## [SOURCE DOCUMENT]
========================

This is an outright bizarre story, as far as I’m concerned. So… This happened at Ropecon, the large Finnish roleplaying convention, where I’ve been running an indie-game themed gaming area for the last couple of years. Ropecon is also where designers like to publish and promote their new games, which I was busy doing as well; my game Zombies at the Door! was published then and there, so most of my time was spent playing it with interested folks from all over Finland.
I did have a little time set aside for other things, among them a lecture about “Finnish Game Design”. I’d given a lecture with the same name last year, except then it was mostly about roleplaying games of the ’90s and the general nature and technique Finnish roleplaying game designers bring to the craft. This year my lecture had the same name purely by accident; I never gave it a name myself, so the convention organizers just named it for me. The topic was wholly different, too: I talked about the differences between the Finnish roleplaying and boardgaming design scenes and the attitudes of those designers to their design goals and each other. Much of the talk discussed the game design competition held by the Finnish Boardgame Association this year.

========================

## [SUPPLIED MATERIAL]
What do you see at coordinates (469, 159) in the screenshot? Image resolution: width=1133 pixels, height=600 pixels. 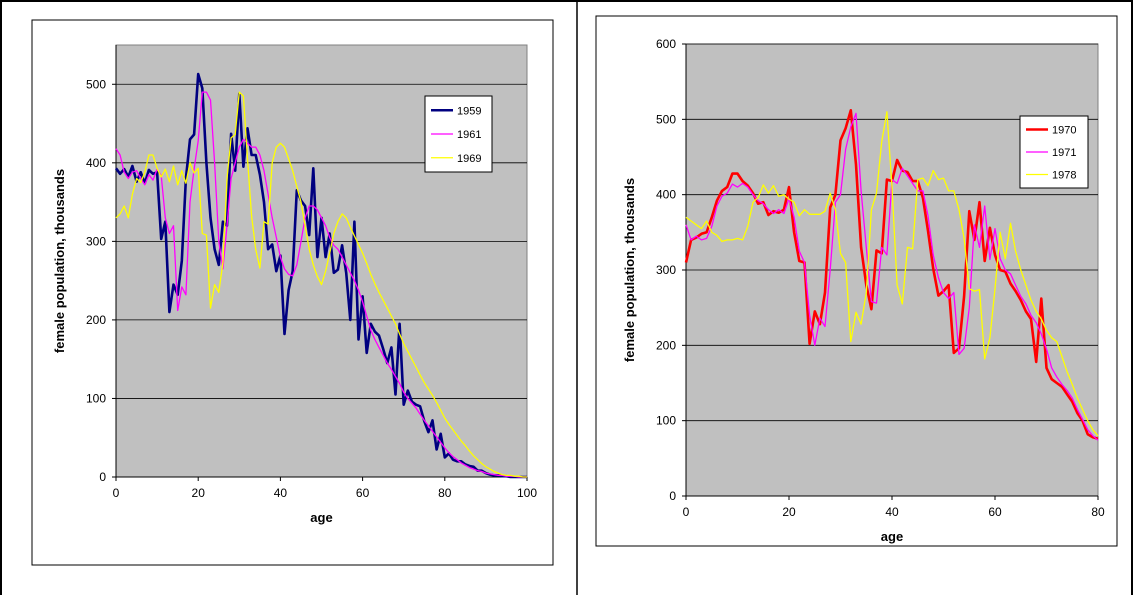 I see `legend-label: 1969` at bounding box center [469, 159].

========================

## [PROBLEM REQUIREMENTS]
From the Ropecon account above, write out everything from "I did have a" down to "Association this year.", word for word.

## [WRITTEN RESPONSE]
I did have a little time set aside for other things, among them a lecture about “Finnish Game Design”. I’d given a lecture with the same name last year, except then it was mostly about roleplaying games of the ’90s and the general nature and technique Finnish roleplaying game designers bring to the craft. This year my lecture had the same name purely by accident; I never gave it a name myself, so the convention organizers just named it for me. The topic was wholly different, too: I talked about the differences between the Finnish roleplaying and boardgaming design scenes and the attitudes of those designers to their design goals and each other. Much of the talk discussed the game design competition held by the Finnish Boardgame Association this year.